I'm not going to call out Republicans here, but if you were at the Republican National Convention last month, I bet you'd be interested in knowing that Avast knows everything about you. The company put out a press release on July 19 showing worrying behavior at the RNC. At the event, numerous fake WiFi networks were set up by the security makers themselves, aimed at targeting convention-goers to log in and use the Internet as they always would. Here's what they learned while sniffing your packets:
- 70% of RNC attendees logged onto the "I vote Trump! free Internet" network (30% "voted" Hillary)
- 55.9% were using Apple devices, 28.4% were using Android devices, 1.5% had an affinity to the Windows phone, 3.4% were on a MacBook, and 10.9% were on some other device
- 10.8% preferred to use Google Chrome, 4.2% used Safari, and 0.2% preferred Firefox
- 39.7% were using Facebook or Facebook Messenger; 10.7% had the Twitter app installed; 8% had Instagram installed
- 17.6% checked Gmail, 13.1% accessed Yahoo mail, and 13.8% were using chat apps such as WhatsApp, Skype, and WeChat
- 6.5% shopped on Amazon
- 1.2% decided to manage their money at the convention, accessing sites like Bank of America, Wells Fargo, and US Bank
- 5.1% played Pokemon Go
- 4.2% visited government domains or websites (which validates the audience; now we know what our government employees are up to in their free time)
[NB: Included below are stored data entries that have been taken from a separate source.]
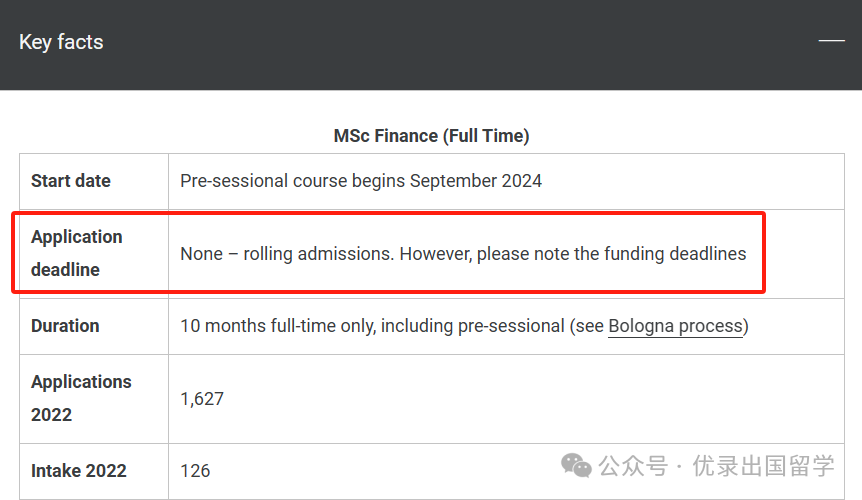The height and width of the screenshot is (500, 862).
Task: Click the Pre-sessional course begins September 2024 text
Action: coord(361,181)

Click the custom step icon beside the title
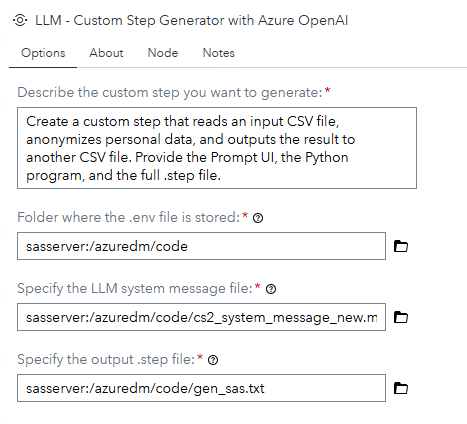[x=20, y=20]
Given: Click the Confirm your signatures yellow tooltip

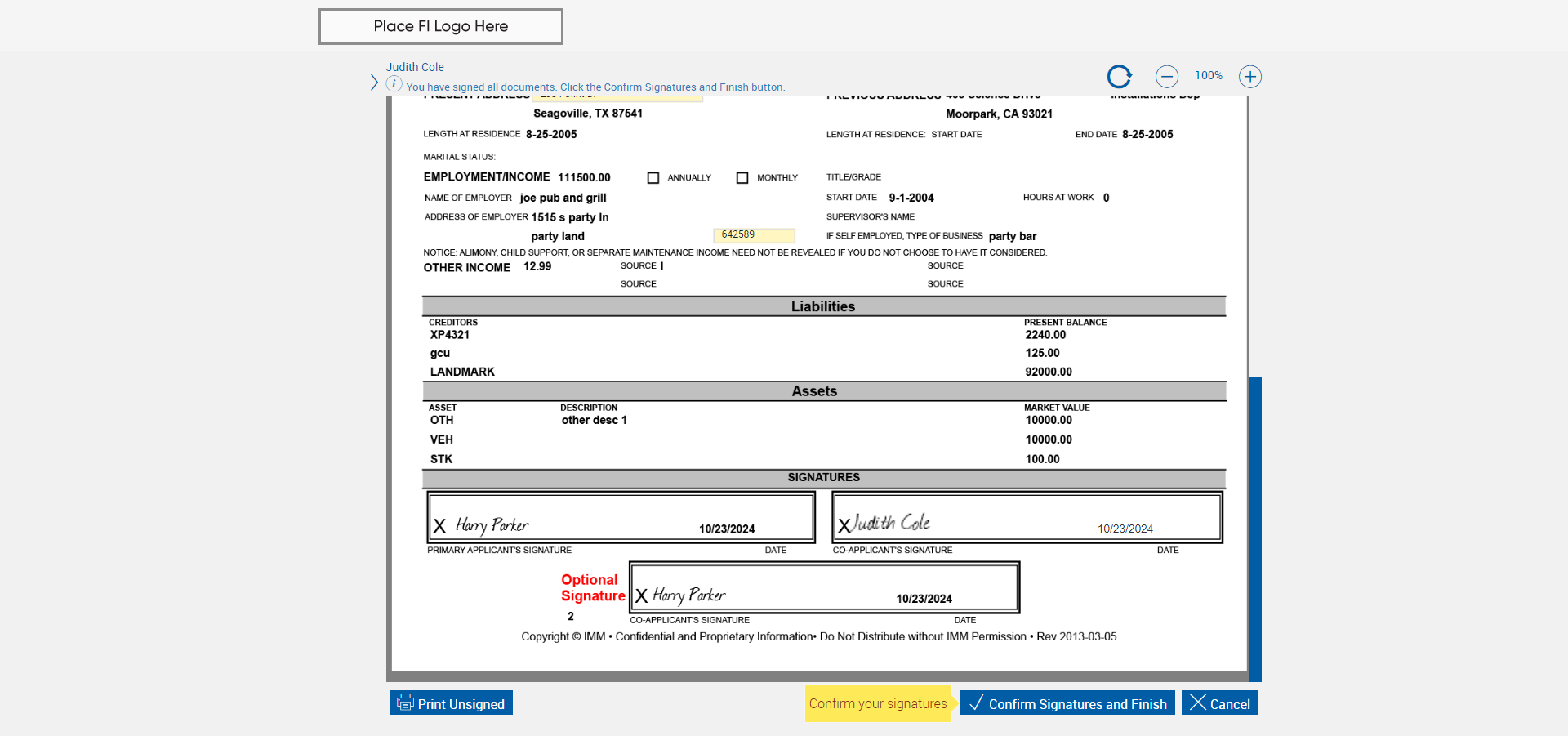Looking at the screenshot, I should point(878,703).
- 0.7% pursued online romance, visiting sites like Tinder, Grinder, OK Cupid, Match, and Meetup (really? Who has time for that?!)
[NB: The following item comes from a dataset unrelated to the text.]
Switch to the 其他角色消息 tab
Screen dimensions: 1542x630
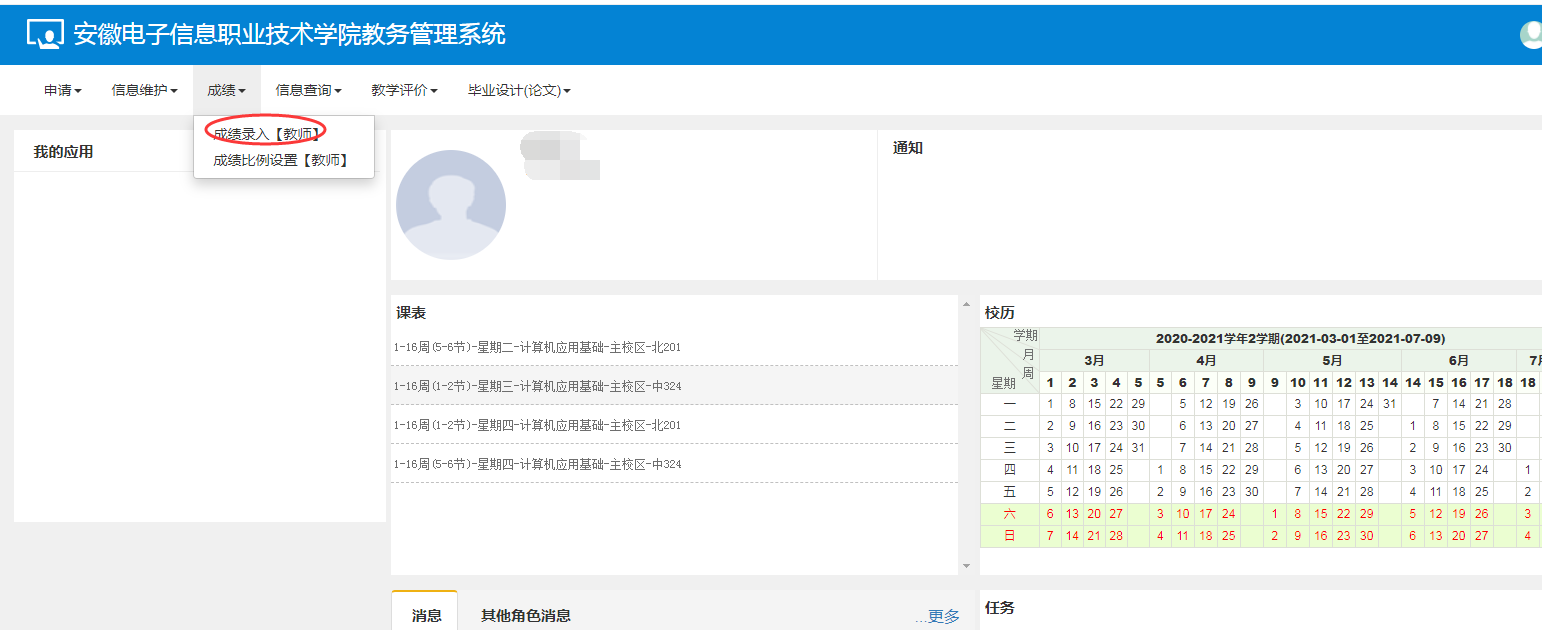point(525,615)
- 0.24% visited pornography websites
Yeah. Thanks for that.
I'd like to consider this negligence to the nth degree--especially knowing how many people accessing that porn, dating content, and social media likely comprise of our current lawmakers and the media.
Do we trust WiFi a little too much? Knowing how easily people can sniff and access our content, is it smart to browse on WiFi networks that are not secure? It begs the question: just as Facebook and Twitter have verified accounts, is it time to get verified (and safe-to-use) WiFi standards that display a "badge of honor" to ensure that they're clear to access by our mobile devices? I'd much rather choose a safe network to connect to over something that'll be able to see my pornographic professional pursuits. And wouldn't you?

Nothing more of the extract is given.